A warning shot sounds exactly like a shot to kill. They are all the same when you come from a country where weapons are carried into schools, the market, the hospital. A large dog runs towards us from the woods with a small group of people in white uniforms. They all have rifles. It's the same as at the market next to our house. I raise my hands pointing to the bundle on my chest and yell: son, son! My son is sleeping under a woolen scarf, he does not see the dog's ugly fangs and the long barrels aimed at us.

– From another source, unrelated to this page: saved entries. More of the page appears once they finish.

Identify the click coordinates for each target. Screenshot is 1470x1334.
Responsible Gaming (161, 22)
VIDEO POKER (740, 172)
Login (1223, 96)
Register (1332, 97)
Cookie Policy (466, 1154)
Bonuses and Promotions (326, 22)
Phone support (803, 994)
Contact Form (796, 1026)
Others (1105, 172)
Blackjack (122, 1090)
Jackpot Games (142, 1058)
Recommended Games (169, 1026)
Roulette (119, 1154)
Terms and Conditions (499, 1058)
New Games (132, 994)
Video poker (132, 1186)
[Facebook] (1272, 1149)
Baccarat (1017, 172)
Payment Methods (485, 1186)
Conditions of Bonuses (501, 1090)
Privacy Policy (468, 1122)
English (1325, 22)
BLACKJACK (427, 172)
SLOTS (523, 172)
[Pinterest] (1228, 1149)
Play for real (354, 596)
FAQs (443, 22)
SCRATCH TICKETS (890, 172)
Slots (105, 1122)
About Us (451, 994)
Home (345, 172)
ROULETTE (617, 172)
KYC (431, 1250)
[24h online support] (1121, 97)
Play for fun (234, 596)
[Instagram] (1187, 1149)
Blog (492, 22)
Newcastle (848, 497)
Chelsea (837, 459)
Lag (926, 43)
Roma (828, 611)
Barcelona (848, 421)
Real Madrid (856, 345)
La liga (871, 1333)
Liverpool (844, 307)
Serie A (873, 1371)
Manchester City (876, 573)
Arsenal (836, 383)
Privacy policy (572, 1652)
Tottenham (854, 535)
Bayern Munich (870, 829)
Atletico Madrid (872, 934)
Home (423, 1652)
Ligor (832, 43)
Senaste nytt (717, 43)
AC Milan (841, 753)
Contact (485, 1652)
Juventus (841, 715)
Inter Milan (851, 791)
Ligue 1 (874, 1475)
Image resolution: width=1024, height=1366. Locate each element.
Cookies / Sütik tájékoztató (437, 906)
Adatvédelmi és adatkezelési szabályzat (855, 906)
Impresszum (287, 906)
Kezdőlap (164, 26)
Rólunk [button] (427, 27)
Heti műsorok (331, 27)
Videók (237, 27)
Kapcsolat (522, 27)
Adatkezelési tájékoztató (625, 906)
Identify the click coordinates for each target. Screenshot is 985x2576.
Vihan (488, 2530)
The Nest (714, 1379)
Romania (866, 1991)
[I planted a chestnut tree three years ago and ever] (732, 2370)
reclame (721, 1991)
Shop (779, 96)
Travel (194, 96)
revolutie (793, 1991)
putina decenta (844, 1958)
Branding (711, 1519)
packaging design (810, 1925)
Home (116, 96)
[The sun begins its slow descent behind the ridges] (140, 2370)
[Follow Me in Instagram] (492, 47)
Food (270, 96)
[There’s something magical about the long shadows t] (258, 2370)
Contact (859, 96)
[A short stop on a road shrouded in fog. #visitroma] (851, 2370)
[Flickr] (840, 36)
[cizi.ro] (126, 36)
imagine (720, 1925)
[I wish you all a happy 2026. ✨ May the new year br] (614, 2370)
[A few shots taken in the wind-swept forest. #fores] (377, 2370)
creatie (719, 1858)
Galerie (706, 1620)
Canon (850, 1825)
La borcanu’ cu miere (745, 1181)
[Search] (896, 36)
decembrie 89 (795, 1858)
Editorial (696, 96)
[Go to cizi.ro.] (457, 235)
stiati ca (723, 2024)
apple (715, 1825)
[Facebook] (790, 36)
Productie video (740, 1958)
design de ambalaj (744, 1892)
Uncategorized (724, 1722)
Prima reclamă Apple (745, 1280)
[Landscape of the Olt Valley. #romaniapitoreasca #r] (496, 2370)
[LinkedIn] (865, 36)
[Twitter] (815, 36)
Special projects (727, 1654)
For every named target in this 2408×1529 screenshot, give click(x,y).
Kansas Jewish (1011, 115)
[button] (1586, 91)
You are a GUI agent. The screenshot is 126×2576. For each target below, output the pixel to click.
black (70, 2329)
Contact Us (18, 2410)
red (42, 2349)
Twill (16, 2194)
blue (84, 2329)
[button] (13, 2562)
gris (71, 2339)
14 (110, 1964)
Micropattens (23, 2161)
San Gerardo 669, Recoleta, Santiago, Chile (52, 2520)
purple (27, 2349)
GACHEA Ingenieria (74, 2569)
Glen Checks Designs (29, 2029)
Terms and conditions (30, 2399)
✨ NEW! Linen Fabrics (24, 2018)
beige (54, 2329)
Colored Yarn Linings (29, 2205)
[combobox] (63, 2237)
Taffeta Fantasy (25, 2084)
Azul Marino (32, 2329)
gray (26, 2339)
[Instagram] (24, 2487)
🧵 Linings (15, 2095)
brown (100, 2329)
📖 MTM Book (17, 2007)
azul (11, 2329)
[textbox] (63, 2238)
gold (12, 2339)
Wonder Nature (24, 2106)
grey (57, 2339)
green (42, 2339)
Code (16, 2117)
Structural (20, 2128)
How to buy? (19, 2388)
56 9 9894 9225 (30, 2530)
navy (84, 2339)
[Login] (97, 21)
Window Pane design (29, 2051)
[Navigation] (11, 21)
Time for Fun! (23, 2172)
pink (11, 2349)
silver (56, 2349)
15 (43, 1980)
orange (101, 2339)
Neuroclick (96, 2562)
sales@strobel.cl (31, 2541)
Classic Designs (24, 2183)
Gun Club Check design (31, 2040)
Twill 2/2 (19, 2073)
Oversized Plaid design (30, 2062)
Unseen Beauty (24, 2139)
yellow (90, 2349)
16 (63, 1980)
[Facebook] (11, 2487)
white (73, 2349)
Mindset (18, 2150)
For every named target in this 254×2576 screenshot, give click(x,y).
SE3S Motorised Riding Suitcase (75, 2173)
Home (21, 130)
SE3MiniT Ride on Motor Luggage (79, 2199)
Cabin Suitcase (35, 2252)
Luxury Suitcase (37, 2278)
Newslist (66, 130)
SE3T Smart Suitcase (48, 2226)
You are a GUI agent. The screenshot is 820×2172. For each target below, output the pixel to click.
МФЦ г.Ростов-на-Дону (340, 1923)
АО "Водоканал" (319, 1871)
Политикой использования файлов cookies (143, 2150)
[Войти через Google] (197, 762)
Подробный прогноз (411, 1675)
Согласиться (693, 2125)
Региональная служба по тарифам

Just like long-legs and the klutz at the Milan train station, these young men in white uniforms are experienced. They know we want to go to Switzerland, but they don't really like that. They are experienced, they know I'm not carrying a bomb under my coat, it's my only son. They cover me with a warm blanket, make me sit on long skis and begin to slowly glide toward the woods. One of them is radioing to a person in the distance, others are holding me and everything seems easy in this Switzerland. After a while, a snowmobile approaches from the valley. The man on the snowmobile is wearing a bright red uniform. He says he is a doctor and wants to take my son. No, I can't let him go now while he is sleeping. When we get to town, when he wakes, when I make him breakfast with chocolate milk, so that his hungry eyes do not keep asking where his mom is, then he can go to the man in the red uniform and race around the snow slopes on the snowmobile. The doctor says my son is dead. A Swiss doctor cannot know this, everything isn't as great in this country as uncle used to say in his postcards. He can't know, the man in the red uniform, how only yesterday my son was so preciously licking chocolate and almost said: Zeetza! My son is sleeping. My son isn't talking.